The open-source Firefox browser may be the new kid in town, but Microsoft is out to show that the sheriff is back with a vengeance, according to some analysts. New figures from Web monitoring firm Net Applications reveal that Microsoft regained some ground from alternate browsers — including Firefox — last month.
In July, 87.2 percent of Web site visitors used Microsoft’s Internet Explorer, up from 86.56 percent the month before. Firefox, IE’s closest rival, saw its share decline from a record high 8.71 percent in June to 8.07 percent this month.
So what’s putting a damper on Firefox’s momentum? Could it be that the recent flood of security patches has scared off would-be Firefox converts? Or is it more likely that the browser side of the open-source movement is faddish and is beginning to wane?
Credit Where Credit is Due
Wilcox said Firefox’s apparent slip may not be as much about security flaws — all browsers fall prey to negative publicity regarding vulnerabilities — and open-source is definitely not a passing fad.
Instead of placing blame on Mozilla, Wilcox suggested that Microsoft deserves some credit. Microsoft recently released a new Web browser into beta and that application is in the hands of developers. When Vista is released to the general population, consumers are in for a new Internet Explorer experience.

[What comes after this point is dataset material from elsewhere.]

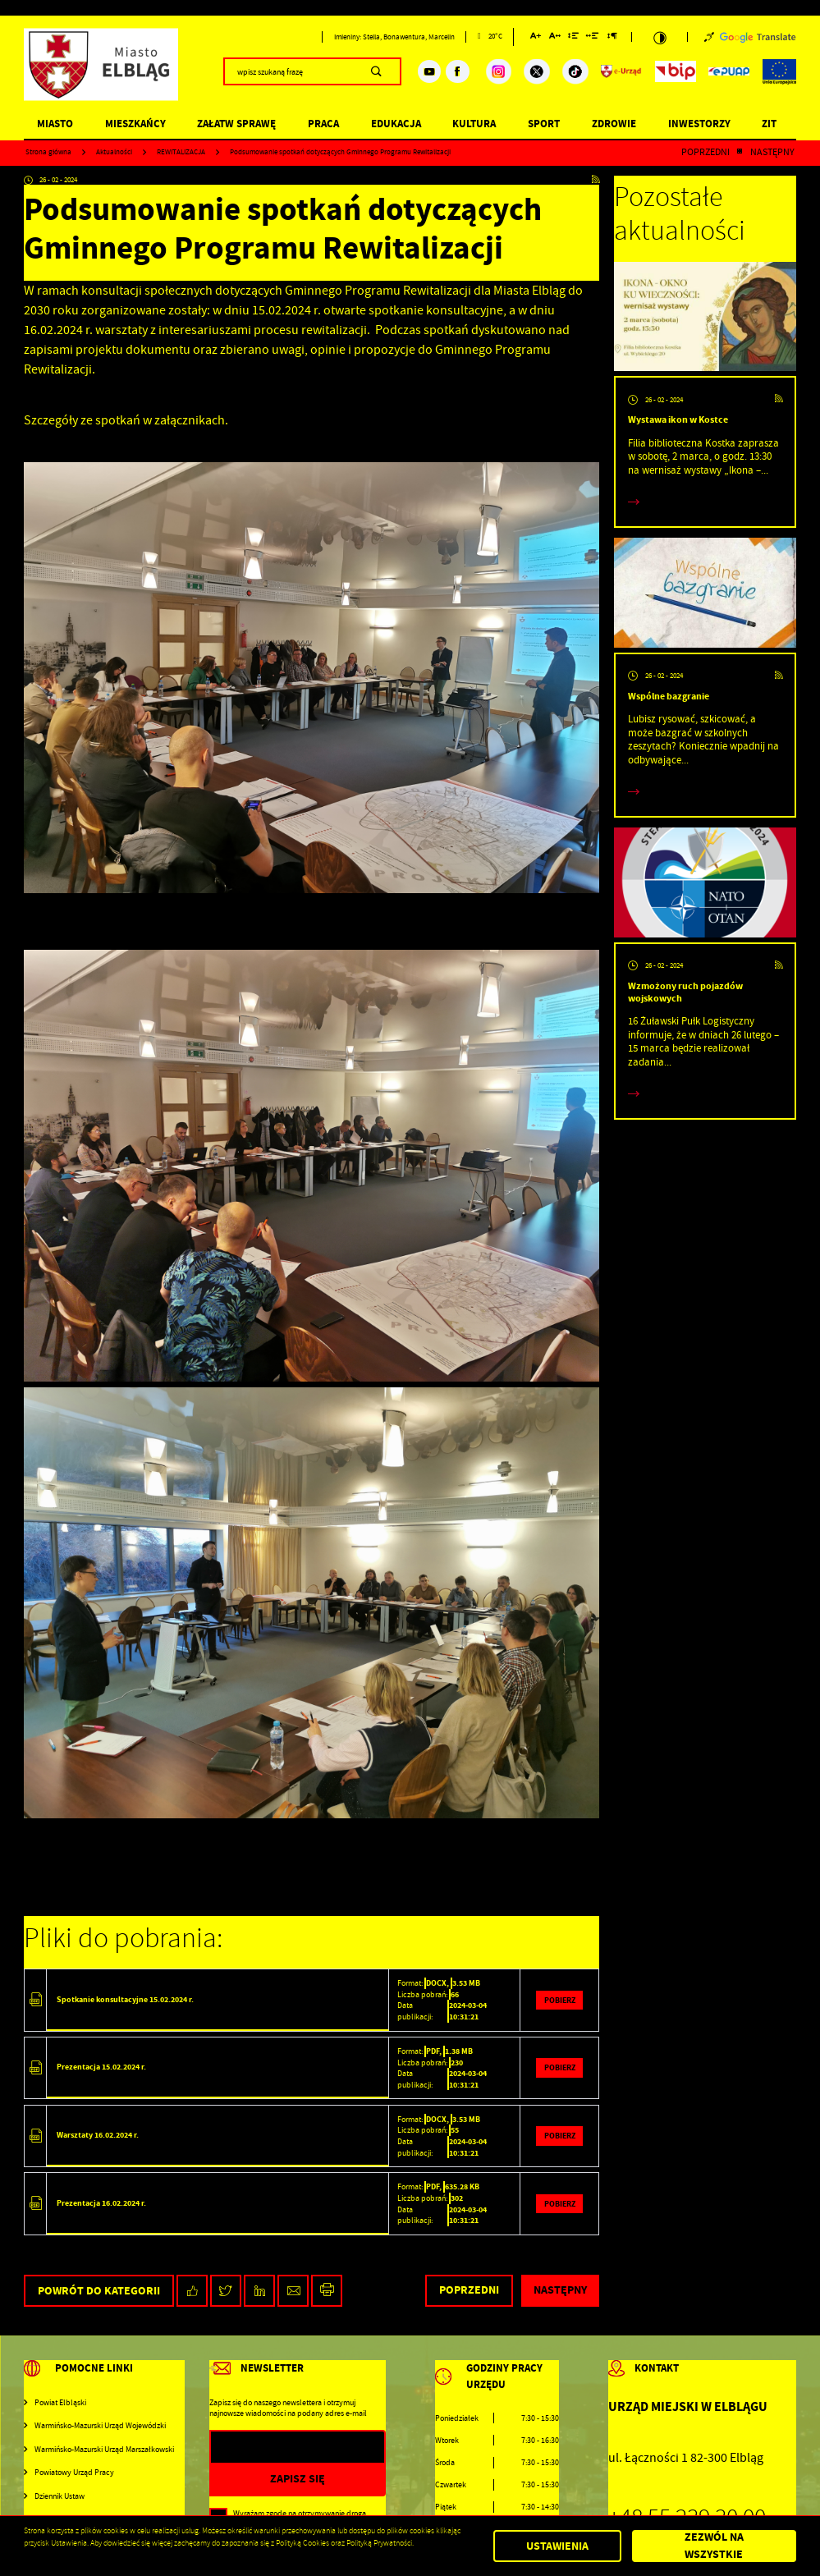 This screenshot has width=820, height=2576. Describe the element at coordinates (772, 152) in the screenshot. I see `Następny [Kliknij aby przejść do poprzedniej aktualności.]` at that location.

“After years of not updating its browser, we’ve finally reached the point where it’s catch up time for Microsoft [in terms of browser technology],” Wilcox said. “The sheriff is back in town.”
New Look Microsoft
Indeed, Firefox has been gaining ground on Internet Explorer for many quarters — and its supporters have made no bones about boasting that fact. But analysts saw the day coming when Microsoft would rally its high-tech troops and release a new version to be reckoned with.

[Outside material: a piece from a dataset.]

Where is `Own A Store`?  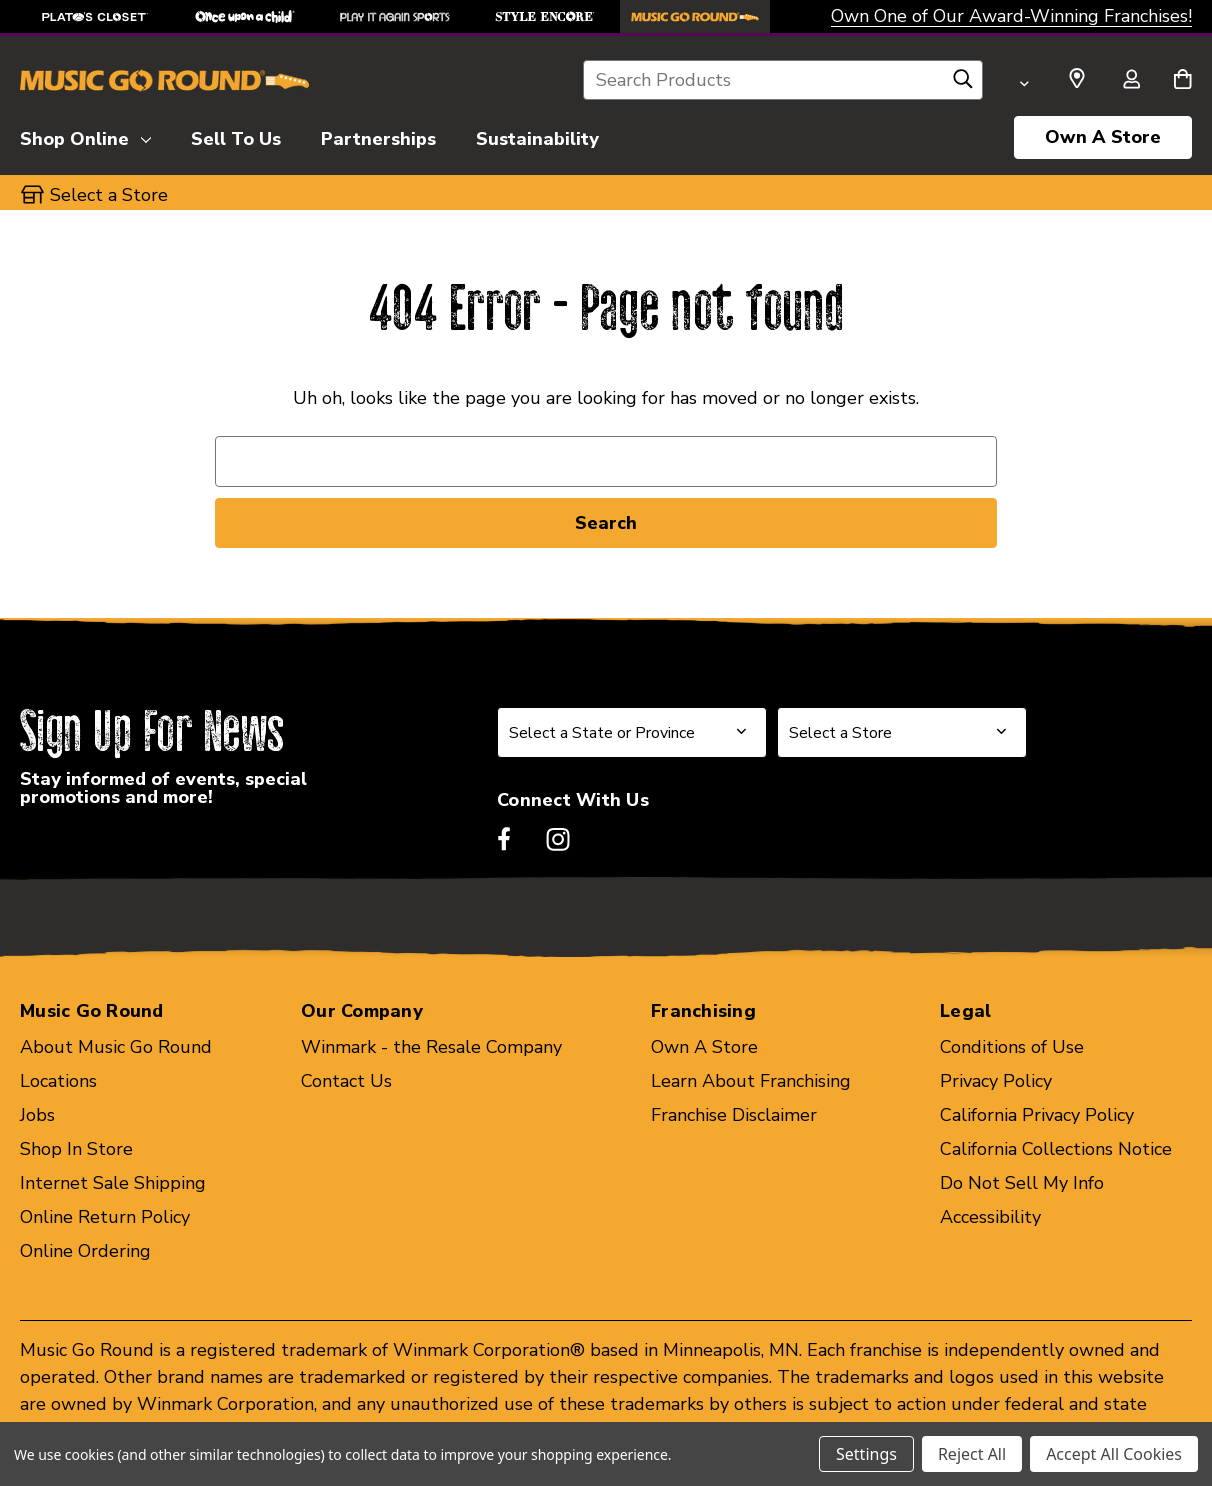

Wilcox said it’s not as if there is a market reversal. Firefox may have stolen some market share from Internet Explorer, but it never took the market lead.
“What it really comes down to is who is using what browser. Clearly, while data show that many businesses and consumers are now using Firefox, the dominant browser is still Internet Explorer,” Wilcox said. “Microsoft is the incumbent and the incumbent has a new look.”
Tour de Web?
Wilcox compares the Web browser race to the Tour de France. He pictures Microsoft as Lance Armstrong — the champion who is 50 miles ahead of its nearest competitor, Mozilla — and the competitor closed the lead by just a few miles.
“There’s still a long lead between first and second place. Put into perspective, Firefox can continue gaining users, but Microsoft is still ahead by a huge margin and now it is beginning to recapture users who may have moved over to Firefox,” Wilcox said.